Many financial “experts” recommend rebalancing your stock investments from time to time. This goes in stride with diversifying, something I have made clear that I have NOT done with the portfolio on this website. It is generally accepted that you shouldn’t invest too heavily in one stock or one industry because that would increase your risk. Instead, you should spread your money over a variety of things so that all your eggs aren’t in one basket, as the saying goes.
Many people choose to invest in mutual funds and/or ETF’s along with perhaps some individual stocks. In my 401K for instance, I have everything in mutual funds because that is all that is offered. The choices available to me are mutual funds that fall under such categories as “growth”, “value”, “income”, “international”, and a few others.

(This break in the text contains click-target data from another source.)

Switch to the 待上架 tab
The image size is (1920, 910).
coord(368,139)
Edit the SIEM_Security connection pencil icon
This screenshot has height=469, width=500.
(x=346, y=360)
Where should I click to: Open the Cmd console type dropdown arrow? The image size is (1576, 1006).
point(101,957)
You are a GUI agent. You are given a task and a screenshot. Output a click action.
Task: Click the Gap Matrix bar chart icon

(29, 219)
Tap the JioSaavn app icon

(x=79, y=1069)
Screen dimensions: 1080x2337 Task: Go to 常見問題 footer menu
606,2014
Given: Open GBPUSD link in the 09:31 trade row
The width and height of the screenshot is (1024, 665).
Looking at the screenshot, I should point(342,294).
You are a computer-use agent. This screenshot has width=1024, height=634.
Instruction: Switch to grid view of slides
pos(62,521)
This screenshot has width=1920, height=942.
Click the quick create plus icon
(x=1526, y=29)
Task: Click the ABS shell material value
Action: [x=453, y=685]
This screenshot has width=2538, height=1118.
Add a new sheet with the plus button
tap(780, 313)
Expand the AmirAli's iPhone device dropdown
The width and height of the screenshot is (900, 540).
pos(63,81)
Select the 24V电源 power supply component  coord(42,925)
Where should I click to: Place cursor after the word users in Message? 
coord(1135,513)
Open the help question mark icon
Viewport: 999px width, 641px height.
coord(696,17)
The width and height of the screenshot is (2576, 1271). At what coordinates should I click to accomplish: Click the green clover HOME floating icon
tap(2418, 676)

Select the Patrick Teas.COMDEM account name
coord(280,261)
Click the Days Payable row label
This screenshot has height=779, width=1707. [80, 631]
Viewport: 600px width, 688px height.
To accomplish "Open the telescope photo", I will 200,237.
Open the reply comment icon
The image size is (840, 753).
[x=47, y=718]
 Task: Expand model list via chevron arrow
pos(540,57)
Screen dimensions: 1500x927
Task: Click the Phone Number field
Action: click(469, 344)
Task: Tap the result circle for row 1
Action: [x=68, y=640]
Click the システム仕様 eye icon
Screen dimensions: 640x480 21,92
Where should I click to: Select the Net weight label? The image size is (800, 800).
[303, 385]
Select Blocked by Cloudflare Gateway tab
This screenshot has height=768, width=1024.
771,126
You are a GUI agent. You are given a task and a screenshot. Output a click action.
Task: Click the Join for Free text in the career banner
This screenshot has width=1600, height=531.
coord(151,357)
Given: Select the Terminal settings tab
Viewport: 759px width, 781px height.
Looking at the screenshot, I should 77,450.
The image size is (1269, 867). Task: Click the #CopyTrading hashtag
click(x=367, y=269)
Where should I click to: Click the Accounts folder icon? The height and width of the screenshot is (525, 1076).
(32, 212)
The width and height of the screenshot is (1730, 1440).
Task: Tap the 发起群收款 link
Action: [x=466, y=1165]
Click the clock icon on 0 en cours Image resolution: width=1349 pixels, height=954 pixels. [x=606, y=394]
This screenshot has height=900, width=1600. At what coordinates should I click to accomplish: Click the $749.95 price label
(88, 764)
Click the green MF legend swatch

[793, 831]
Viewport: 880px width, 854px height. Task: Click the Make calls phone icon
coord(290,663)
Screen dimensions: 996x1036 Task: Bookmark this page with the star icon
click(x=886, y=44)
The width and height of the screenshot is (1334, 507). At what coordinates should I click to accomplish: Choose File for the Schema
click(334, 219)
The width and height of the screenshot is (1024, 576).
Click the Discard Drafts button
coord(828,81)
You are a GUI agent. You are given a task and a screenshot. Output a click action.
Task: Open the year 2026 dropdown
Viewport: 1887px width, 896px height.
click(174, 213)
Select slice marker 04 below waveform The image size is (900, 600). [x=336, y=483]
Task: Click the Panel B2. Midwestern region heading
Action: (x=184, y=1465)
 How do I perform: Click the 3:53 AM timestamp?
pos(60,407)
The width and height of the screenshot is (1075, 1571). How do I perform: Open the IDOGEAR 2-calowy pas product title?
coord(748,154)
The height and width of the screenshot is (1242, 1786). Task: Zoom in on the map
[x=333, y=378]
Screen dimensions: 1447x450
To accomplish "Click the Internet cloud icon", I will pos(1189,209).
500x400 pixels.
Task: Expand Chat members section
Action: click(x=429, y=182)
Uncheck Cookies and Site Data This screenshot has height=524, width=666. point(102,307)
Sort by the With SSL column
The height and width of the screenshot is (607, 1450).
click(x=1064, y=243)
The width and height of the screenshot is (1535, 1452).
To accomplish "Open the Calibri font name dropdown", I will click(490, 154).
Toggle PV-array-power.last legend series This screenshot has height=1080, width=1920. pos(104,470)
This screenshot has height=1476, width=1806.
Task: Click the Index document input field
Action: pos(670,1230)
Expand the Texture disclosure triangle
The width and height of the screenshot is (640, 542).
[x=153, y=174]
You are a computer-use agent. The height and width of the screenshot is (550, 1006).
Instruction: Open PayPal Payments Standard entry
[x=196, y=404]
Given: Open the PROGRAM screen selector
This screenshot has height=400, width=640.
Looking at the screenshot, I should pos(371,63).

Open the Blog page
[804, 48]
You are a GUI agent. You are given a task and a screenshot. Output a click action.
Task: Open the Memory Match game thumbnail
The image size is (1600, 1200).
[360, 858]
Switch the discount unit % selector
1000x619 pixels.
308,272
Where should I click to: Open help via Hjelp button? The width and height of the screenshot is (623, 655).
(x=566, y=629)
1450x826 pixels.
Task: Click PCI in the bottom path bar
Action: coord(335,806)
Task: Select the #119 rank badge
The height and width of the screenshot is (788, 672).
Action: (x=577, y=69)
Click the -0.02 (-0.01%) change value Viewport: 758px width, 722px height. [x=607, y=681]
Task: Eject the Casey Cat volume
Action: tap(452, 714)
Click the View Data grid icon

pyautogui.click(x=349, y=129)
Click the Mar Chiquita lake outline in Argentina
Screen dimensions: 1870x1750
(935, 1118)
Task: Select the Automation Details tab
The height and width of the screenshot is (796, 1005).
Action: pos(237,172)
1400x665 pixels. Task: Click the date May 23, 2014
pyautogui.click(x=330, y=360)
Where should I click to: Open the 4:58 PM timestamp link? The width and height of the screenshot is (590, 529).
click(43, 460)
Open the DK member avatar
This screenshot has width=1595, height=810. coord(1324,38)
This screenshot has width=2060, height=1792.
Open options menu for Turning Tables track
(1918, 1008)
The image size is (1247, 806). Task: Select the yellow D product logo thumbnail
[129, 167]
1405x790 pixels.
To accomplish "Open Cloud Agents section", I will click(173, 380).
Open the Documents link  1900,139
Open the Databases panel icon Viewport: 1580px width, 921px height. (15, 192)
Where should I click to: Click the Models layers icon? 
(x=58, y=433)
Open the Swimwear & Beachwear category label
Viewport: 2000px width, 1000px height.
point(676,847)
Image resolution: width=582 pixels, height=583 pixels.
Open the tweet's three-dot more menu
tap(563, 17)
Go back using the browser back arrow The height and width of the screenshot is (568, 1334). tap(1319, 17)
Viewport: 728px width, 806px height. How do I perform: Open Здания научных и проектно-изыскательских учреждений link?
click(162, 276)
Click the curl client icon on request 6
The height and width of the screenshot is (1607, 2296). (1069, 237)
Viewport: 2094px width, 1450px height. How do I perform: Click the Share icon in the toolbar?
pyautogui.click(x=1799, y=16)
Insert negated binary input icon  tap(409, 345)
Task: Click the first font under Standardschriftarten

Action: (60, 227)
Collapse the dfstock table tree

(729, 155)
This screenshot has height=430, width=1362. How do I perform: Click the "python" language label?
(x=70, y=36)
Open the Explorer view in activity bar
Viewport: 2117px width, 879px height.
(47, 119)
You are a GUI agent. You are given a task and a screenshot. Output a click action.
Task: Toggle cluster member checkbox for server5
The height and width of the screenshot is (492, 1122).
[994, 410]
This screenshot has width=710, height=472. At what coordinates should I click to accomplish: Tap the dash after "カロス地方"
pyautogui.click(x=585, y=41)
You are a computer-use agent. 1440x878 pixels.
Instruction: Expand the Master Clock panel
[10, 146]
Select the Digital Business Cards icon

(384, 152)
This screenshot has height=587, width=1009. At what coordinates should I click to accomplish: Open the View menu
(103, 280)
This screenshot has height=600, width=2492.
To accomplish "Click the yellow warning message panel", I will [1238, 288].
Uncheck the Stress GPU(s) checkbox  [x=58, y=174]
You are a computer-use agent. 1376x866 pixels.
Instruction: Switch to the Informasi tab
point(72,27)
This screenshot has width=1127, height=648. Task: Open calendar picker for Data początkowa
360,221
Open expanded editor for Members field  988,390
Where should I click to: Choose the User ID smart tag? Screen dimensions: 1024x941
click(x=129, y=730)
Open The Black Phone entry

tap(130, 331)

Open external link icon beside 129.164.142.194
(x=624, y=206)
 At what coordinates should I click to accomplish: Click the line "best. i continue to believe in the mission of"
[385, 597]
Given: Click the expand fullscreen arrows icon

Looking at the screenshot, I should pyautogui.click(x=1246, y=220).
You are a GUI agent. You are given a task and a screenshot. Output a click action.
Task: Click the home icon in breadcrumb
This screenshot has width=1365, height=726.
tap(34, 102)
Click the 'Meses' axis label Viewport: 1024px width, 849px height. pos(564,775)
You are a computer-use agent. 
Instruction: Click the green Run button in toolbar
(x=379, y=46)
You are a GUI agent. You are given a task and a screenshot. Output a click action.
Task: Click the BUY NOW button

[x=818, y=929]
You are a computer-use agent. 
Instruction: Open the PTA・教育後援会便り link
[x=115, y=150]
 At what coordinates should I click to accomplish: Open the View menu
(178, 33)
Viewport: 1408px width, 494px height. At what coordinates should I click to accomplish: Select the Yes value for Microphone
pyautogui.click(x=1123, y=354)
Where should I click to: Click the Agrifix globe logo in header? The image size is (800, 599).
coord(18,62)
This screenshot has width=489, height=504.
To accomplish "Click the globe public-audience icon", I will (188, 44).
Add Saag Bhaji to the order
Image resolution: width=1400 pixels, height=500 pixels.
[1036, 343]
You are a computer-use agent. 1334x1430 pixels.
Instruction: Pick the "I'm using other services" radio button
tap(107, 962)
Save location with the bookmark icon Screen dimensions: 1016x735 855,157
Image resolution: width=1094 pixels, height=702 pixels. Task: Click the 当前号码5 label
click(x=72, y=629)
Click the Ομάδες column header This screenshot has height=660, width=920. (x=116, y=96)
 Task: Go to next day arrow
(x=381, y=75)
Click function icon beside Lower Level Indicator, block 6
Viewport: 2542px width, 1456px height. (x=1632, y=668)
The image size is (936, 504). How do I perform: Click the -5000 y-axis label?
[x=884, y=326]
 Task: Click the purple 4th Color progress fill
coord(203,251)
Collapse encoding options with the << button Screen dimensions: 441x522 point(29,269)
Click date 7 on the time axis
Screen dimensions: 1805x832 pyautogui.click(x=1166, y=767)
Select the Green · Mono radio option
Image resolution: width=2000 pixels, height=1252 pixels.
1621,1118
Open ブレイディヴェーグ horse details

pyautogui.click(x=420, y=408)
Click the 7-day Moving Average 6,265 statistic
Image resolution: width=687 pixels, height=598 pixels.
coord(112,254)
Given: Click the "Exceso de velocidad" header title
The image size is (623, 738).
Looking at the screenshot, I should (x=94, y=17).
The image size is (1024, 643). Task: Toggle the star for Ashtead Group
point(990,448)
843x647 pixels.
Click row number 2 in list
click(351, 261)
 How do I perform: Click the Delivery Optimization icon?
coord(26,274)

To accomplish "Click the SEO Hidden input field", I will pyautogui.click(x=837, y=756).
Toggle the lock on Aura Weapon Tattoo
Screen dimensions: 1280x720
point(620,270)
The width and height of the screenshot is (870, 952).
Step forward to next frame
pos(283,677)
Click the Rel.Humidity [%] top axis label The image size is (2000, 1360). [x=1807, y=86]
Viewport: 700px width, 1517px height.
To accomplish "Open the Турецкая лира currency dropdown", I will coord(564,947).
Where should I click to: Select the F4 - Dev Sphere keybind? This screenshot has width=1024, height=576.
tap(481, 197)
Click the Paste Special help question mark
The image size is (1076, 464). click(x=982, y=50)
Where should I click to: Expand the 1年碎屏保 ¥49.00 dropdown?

But no matter what your investments are comprised of, rebalancing is something that I don’t believe in and have never done myself.
What Is Rebalancing?
Say you have $100,000 in your 401K or IRA and you choose to put 25% into each of the categories listed above. Over time, those percentages will change as some categories do better than others. Maybe your growth fund has done very well and now represents 30% of your portfolios value while your international fund has underperformed and now is only 20% of the total portfolio value. (The same example can be used with individual stocks)
If you choose to rebalance, it means just what it sounds like: you would move money around to make the percentages more inline with what they started at which is 25% for each category.
Some financial advisors argue this reduces your risk because you now once again have equal amounts of money spread over four categories of investments. You aren’t too heavily invested in one area which is seen as less risky. But I would argue that in most cases, rebalancing just doesn’t make any sense. I think it is often something the brokerages and other industry insiders recommend to keep you actively trading, thus increasing your trading fees.
Rebalancing Means Taking Away From The Winners
My Apple stock has done VERY well and now represents about 22% of my portfolio. When you take out the cash that isn’t invested in anything, it represents 33%.
But should I “rebalance” and sell some of that Apple stock because too much of my money is in one stock?
NO! Absolutely NOT!
Why should I take money out of AAPL which is my big winner to put it somewhere else or in another stock that isn’t doing as well? If I had rebalanced earlier I wouldn’t have that big gain that I have right now. As long as the companies fundamentals don’t change (and I continue to like the way things are going at Apple) I will not be selling any shares of my biggest winner!
Whenever you rebalance any kind of financial investment, it means you are taking money out of the things that have done the best and putting that money into things that haven’t done as well. Your money may be more evenly distributed among asset groups but you have done it by taking away from the winners. For me, that is something that I am not willing to do.
The level of risk tolerance you are comfortable with and your age (how close you are to retirement) can definitely come into this conversation. Some people just feel better knowing that they are diversified no matter what and that’s fine. They might choose to rebalance to give them the best chance of preserving their money in a market downturn.
I just wanted to make it clear that rebalancing means taking away from your best performing assets and putting that money into something that hasn’t done as well just for the sake of evening things out. Thats a silly reason in my opinion!